# Directions
1. In the excerpt on visual learning, what does an autoencoder network compress its high-dimensional input data into?
2. Copy the passage of the excerpt on visual learning from "Like brains, neural" to "a particular task.".

# Document excerpt
This leads to a fundamental question. How do we learn to see the outside world? It cannot be primarily through supervised learning because we never get detailed information about the true state of the world. Most points in the visual field are beyond reach, and we cannot feel, taste or smell the colour of a surface. Indeed, all sensory signals are highly ambiguous, so no one sensory modality can provide the ground truth for the others. Although motor actions allow us to probe the world to learn about how it behaves, we can only ever detect the effects of our actions via the senses. Thus, learning how to see the outside world must somehow proceed without explicit labelled training data (or at best exceedingly sparse data; see also [16] for related arguments). Together, these considerations indicate we need an alternative formulation of vision that goes beyond ‘inverse optics’.

We suggest that perception of complex material and object properties does not arise primarily through densely supervised learning, nor indeed through estimating predefined physical quantities. Rather, perceptual representations emerge through learning to encode and predict the visual input as accurately and efficiently as possible. This may seem like a paradoxical claim, yet we propose that the best way to learn how to infer the distal stimulus (i.e. properties of the outside world) is to get really good at describing the proximal stimulus. Recent advances in unsupervised deep learning (see Box 1: The Modern Deep Learning Framework) provide a powerful framework for implementing and testing this conjecture.

Deep learning is machine learning using deep neural networks. Neural networks are computer models consisting of many interconnected neuron-like units, usually arranged in processing stages or layers. Each unit combines and non-linearly transforms its input signals to produce a numerical output. Deep neural networks (DNNs) consist of multiple layers, allowing a series of intermediate representations between the network’s input and output. The transition from shallow to deeper networks has enabled ground-breaking progress in simulating human-like perceptual [43,44], cognitive [45,46,47] and linguistic [48,49] abilities, and provides a promising modelling approach in perceptual and cognitive neuroscience [50,51].

Like brains, neural networks need to learn how to perform the tasks that are required of them. Knowledge is embodied in the weights with which each unit combines its inputs, which are initially random. The weights are then incrementally updated via a learning algorithm, such as backpropagation, which adjusts the network’s parameters to fulfil a specific objective function—typically, minimizing error on a particular task.

In supervised learning, the network’s weights are adjusted to bring the outputs for the training inputs (e.g. photos of objects) closer to desired outputs (e.g. corresponding object names). Thus, supervised learning involves labelled training data (e.g., [79]). After training, the network can generalise by assigning appropriate outputs to novel inputs (e.g. recognise an object in a photo it has not seen before).

In unsupervised learning, the network learns to capture high-order statistics of its training inputs, rather than return specific desired outputs. For example, an autoencoder network learns to compress high-dimensional input data within a lower-dimensional ‘latent code’ layer, in such a way that allows it to reconstruct the original input with minimal distortion (Figure 2). Unsupervised learning signals are generally richer than supervised ones; an image autoencoder derives a training signal for every pixel of its attempted reconstruction, whereas a supervised object-recognition network might receive only one object label per image. Unsupervised models therefore attempt to learn all regularities in their data, not only those relevant for a predefined task. This makes unsupervised learning a good candidate method through which to learn visual representations upon which many natural tasks can be performed.

Figure 2

Unsupervised image compression can discover natural material types.

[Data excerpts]

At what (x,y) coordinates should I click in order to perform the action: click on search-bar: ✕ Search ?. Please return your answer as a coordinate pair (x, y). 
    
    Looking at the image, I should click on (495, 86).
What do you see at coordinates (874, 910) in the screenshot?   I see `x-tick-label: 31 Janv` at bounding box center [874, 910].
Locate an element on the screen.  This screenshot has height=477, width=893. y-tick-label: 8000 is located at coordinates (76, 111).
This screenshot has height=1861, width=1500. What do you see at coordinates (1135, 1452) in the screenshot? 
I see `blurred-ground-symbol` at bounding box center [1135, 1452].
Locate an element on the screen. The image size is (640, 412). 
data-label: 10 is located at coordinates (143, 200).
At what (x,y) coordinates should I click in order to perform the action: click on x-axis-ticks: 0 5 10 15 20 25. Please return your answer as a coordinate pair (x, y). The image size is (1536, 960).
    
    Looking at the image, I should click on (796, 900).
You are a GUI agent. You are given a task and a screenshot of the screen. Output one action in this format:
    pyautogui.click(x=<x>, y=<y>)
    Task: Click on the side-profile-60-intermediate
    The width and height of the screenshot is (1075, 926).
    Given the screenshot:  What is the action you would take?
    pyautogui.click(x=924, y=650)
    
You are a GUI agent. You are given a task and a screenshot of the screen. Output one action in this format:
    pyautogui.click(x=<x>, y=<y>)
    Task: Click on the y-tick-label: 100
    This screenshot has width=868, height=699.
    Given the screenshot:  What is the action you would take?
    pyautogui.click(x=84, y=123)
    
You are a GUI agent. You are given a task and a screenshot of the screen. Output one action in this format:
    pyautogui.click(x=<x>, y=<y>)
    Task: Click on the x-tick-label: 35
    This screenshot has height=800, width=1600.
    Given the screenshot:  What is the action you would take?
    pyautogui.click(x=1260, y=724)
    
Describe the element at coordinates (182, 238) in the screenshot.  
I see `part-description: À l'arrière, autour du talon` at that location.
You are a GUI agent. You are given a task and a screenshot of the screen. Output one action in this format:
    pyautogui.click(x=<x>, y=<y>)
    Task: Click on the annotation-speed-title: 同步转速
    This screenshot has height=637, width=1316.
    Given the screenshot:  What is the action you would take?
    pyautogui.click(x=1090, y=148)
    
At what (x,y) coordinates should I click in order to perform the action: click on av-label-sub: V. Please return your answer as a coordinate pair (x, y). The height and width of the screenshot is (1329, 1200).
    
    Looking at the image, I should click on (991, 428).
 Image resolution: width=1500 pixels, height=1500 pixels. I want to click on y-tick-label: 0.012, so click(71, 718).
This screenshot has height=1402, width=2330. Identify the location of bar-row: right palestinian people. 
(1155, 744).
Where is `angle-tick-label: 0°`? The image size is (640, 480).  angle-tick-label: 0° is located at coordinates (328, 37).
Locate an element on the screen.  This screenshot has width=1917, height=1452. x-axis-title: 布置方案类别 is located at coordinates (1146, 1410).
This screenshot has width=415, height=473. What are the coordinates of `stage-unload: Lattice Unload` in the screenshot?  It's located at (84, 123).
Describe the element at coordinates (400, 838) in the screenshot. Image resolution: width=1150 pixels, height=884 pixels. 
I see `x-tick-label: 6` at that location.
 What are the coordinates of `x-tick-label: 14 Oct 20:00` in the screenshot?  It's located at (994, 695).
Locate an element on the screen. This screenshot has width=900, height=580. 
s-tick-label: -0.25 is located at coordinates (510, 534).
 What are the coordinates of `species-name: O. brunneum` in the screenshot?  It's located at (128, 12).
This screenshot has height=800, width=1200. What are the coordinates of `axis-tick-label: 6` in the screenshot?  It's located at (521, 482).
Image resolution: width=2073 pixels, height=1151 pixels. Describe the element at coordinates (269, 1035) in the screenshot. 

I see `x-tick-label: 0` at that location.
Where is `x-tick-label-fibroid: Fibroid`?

# Solutions in order
1. A lower-dimensional "latent code" layer.

2.
Like brains, neural networks need to learn how to perform the tasks that are required of them. Knowledge is embodied in the weights with which each unit combines its inputs, which are initially random. The weights are then incrementally updated via a learning algorithm, such as backpropagation, which adjusts the network’s parameters to fulfil a specific objective function—typically, minimizing error on a particular task.